The establishment of Jewish Studies also contributes to Boston College's longstanding efforts to internationalize and enrich its curriculum by fostering reflection on an ethnically and religiously diverse campus.
"The millennia of Jewish Diaspora provide students of the liberal arts with viable -- and teachable -- models of cultural endurance," said BC Professor Maxim D. Shrayer, chair of the Department of Slavic and Eastern Languages and co-director of the Jewish Studies Program. "Some 20 years ago, as a Jewish university student in what was then the Soviet Union, I could not even dream of being able to study Jewish civilization freely and openly. This is why I find being a part of this initiative at Boston College so personally moving and exhilarating."
The launch of the Jewish Studies Program comes at a special time in Jewish-Christian relations, as evidenced by Pope Benedict XVI's recent visit to a synagogue in Cologne and his affirmation of the ties uniting Christians and Jews.
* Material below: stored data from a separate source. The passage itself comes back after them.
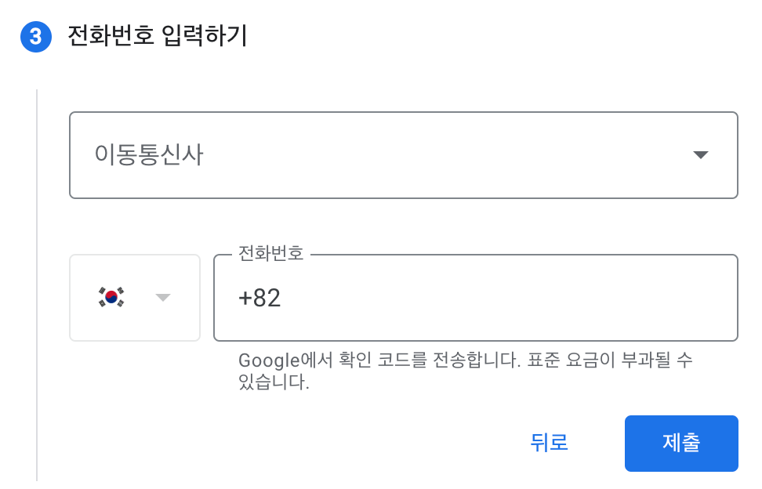Click the +82 prefix text
Image resolution: width=762 pixels, height=489 pixels.
259,298
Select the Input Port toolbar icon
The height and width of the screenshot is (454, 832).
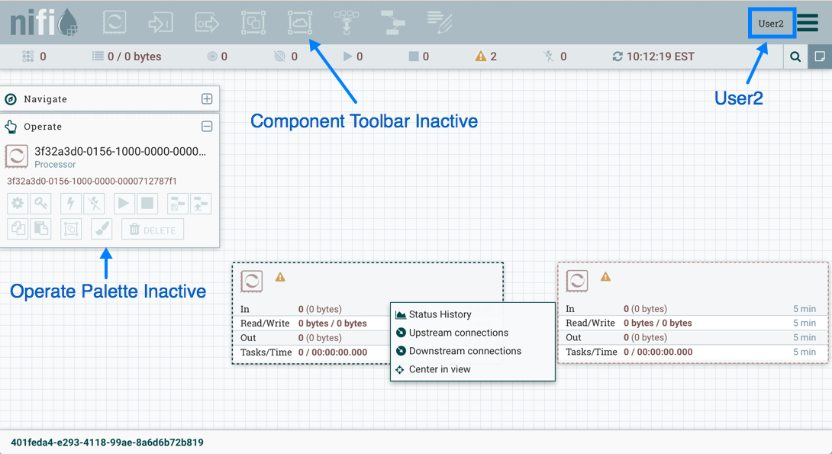(x=161, y=22)
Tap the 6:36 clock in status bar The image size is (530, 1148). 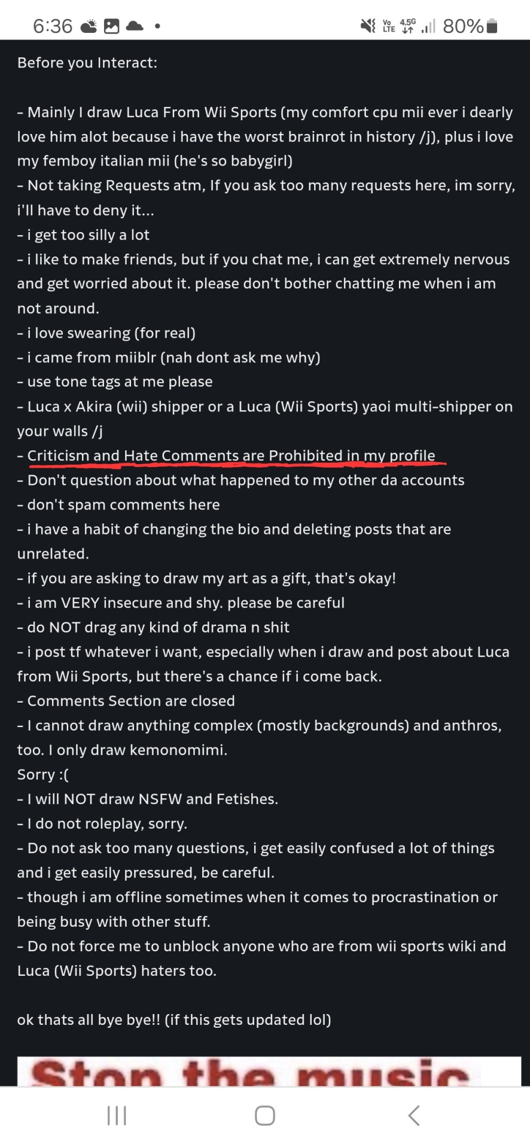tap(53, 26)
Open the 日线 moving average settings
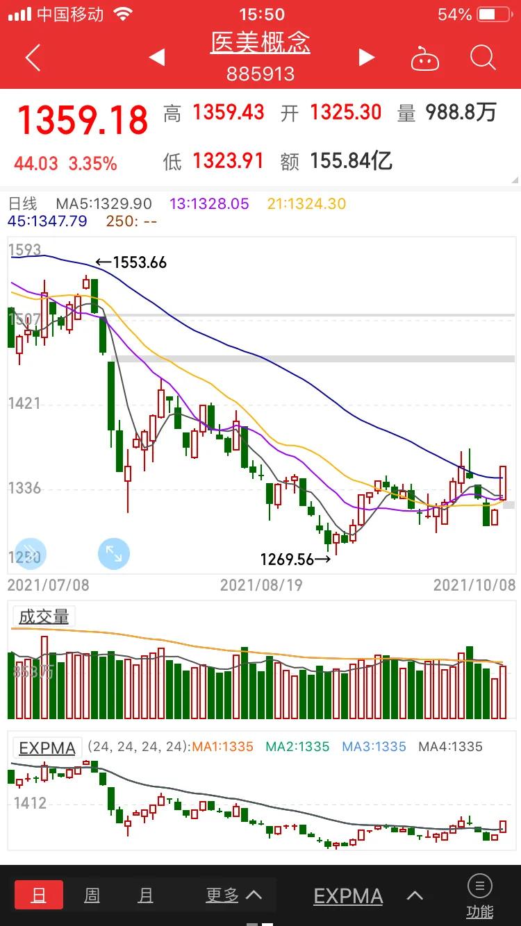The image size is (521, 926). (22, 203)
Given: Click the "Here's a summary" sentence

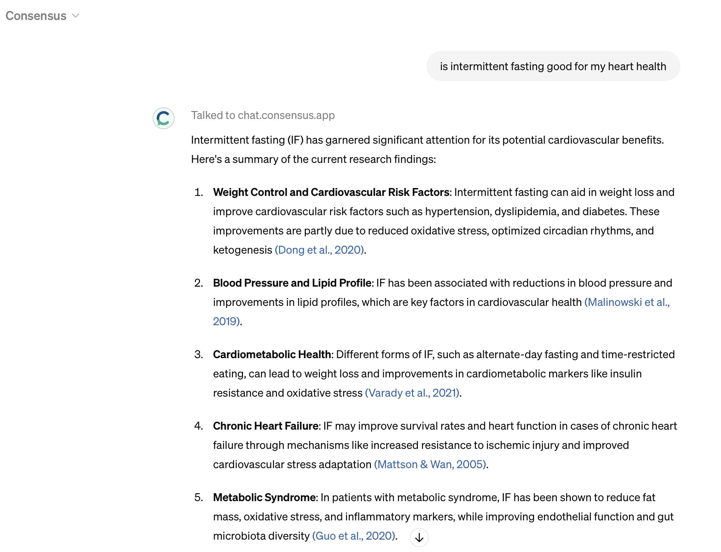Looking at the screenshot, I should coord(313,159).
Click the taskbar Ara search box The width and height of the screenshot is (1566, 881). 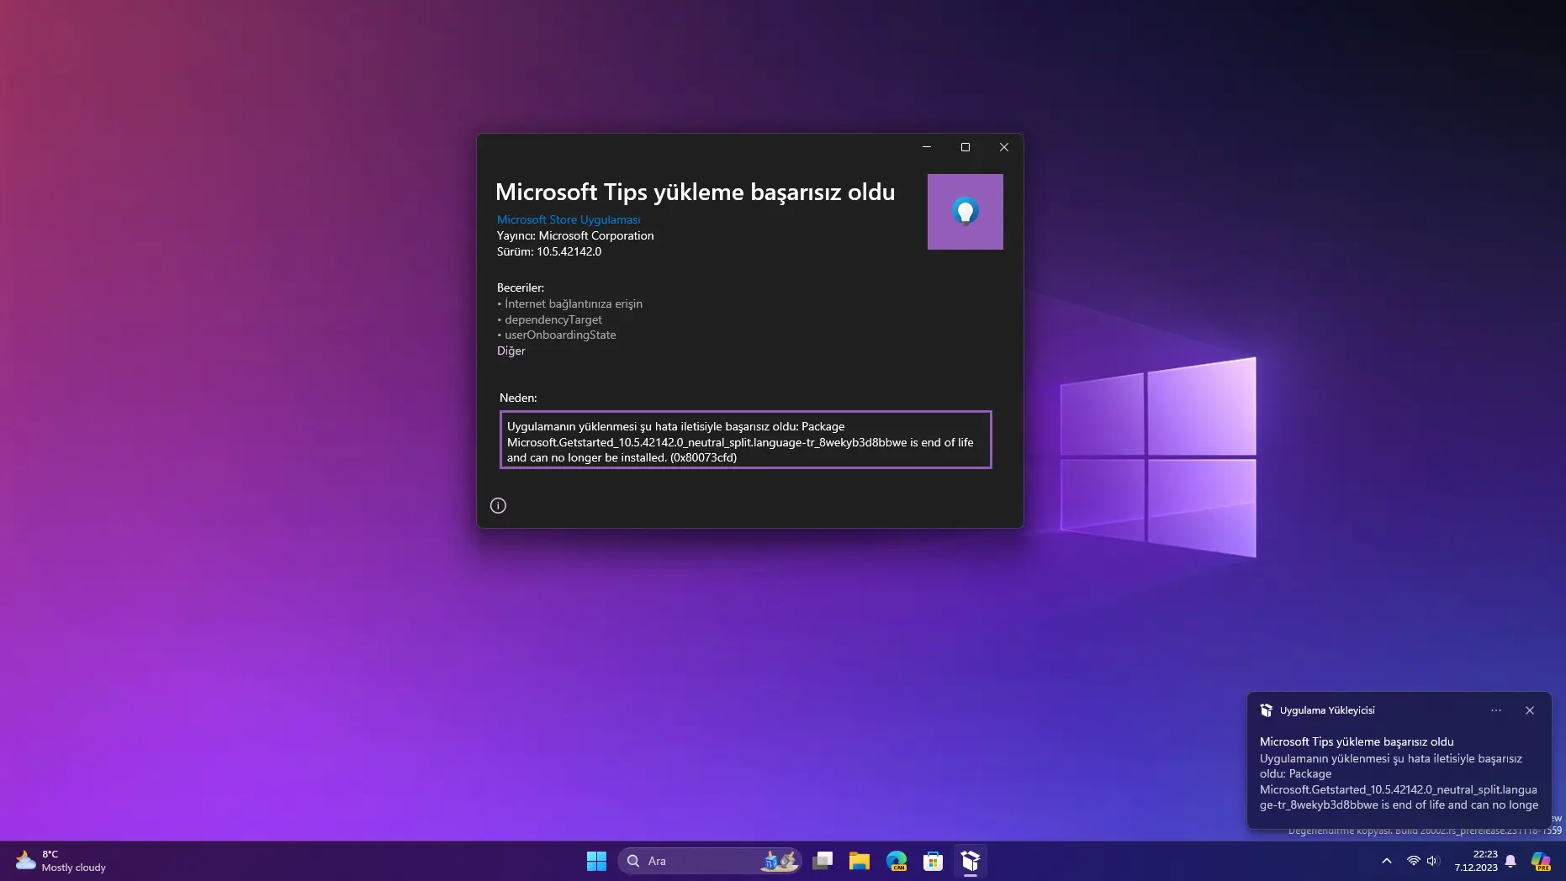tap(710, 861)
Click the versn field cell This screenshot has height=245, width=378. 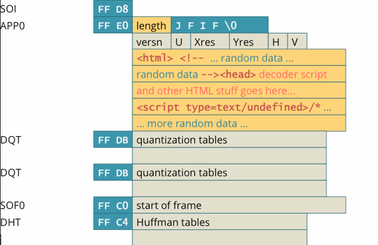[x=151, y=42]
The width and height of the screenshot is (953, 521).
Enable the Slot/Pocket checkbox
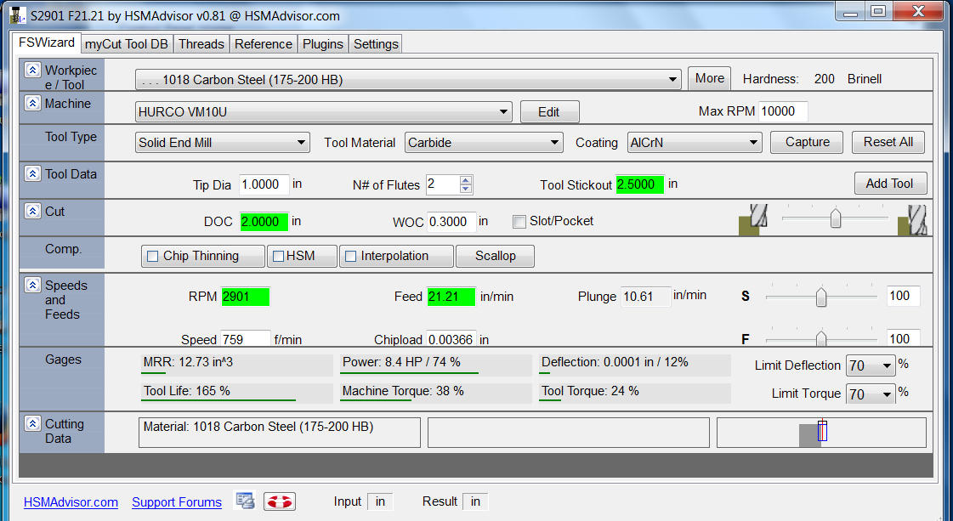[519, 222]
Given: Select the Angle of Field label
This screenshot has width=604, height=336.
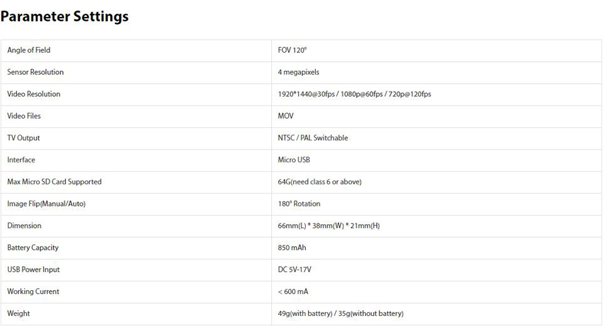Looking at the screenshot, I should 29,50.
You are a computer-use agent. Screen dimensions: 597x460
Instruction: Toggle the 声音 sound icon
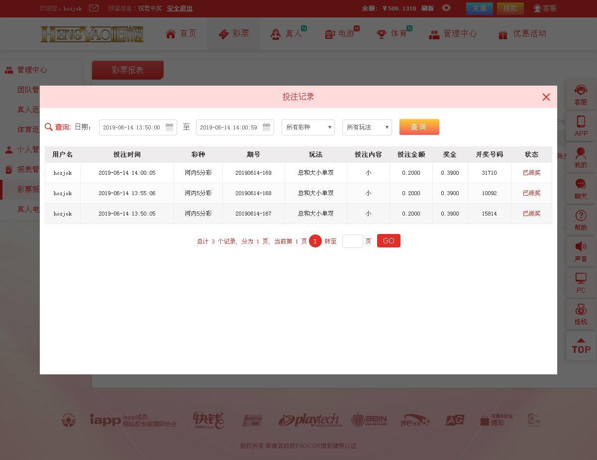tap(581, 247)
"Boston College is inaugurating the Jewish Studies initiative during the anniversary year of the Second Vatican Council, which recognized God's lasting covenant with the Jewish people," said Lisa Sowle Cahill, the J. Donald Monan, SJ, Professor of Theology at BC. "In a millennium in which global understanding and cooperation are ever more important, the riches of the world's faith traditions are essential to university education. I am proud to be part of a Catholic university that includes scholars who can integrate the diverse Jewish heritage into our intellectual life."
Beginning this semester, BC students will be able to minor in Jewish Studies by completing six courses in at least three different academic departments at BC. The newly-minted program is among the most interdisciplinary of the minors on campus, with more than a dozen faculty members from nine departments involved.
Students will be required to take a team-taught foundation course titled "Mapping the Jewish Experience," which highlights the extraordinary ethnic and cultural diversity of Jewish traditions. As part of their curriculum, students are encouraged to take as many courses as possible in biblical and modern Hebrew. They also may avail themselves of BC's international studies program at The Hebrew University in Jerusalem.
Consonant with post-Vatican II teachings of the Catholic Church, Boston College's diverse community of scholars and students fosters opportunities for sincere academic dialogue between members of different cultural and religious traditions. A primary objective of the Jewish Studies Program is to create a forum for such conversation.
"The debut of a Jewish Studies Program within a Jesuit context provides both faiths with an exceptional opportunity to learn from each other in an academically serious and mutually respectful environment," said program co-director Dwayne E. Carpenter, a professor in BC's Romance Languages and Literatures Department.
These sentiments are echoed by Boston College Professor of Philosophy Rev. James M. Bernauer, SJ: "I look forward to the growth in the understanding of the Jewish experience that this new program will facilitate. If I have learned anything from my investigation of the Holocaust, it is an awareness of how violent deeds spring not only from obvious hatred but also from the shadows of ignorance. That we will have a strong Jewish Studies Program at Boston College is testimony to the deepening understanding between Christians and Jews, as well as to the University's eagerness to be a leader in interfaith relations."
Added Rabbi Ruth Langer, associate director of BC's Center for Christian-Jewish Learning, "It is particularly fitting that Boston College inaugurate its Jewish Studies Program as we celebrate the fortieth anniversary of the Second Vatican Council's declaration Nostra Aetate, on the Relationship of the Church to non-Christian religions. The process of reconciliation between Catholics and Jews formally set into motion by this declaration continues today, and grows most productively when grounded in dedicated study of each other's traditions."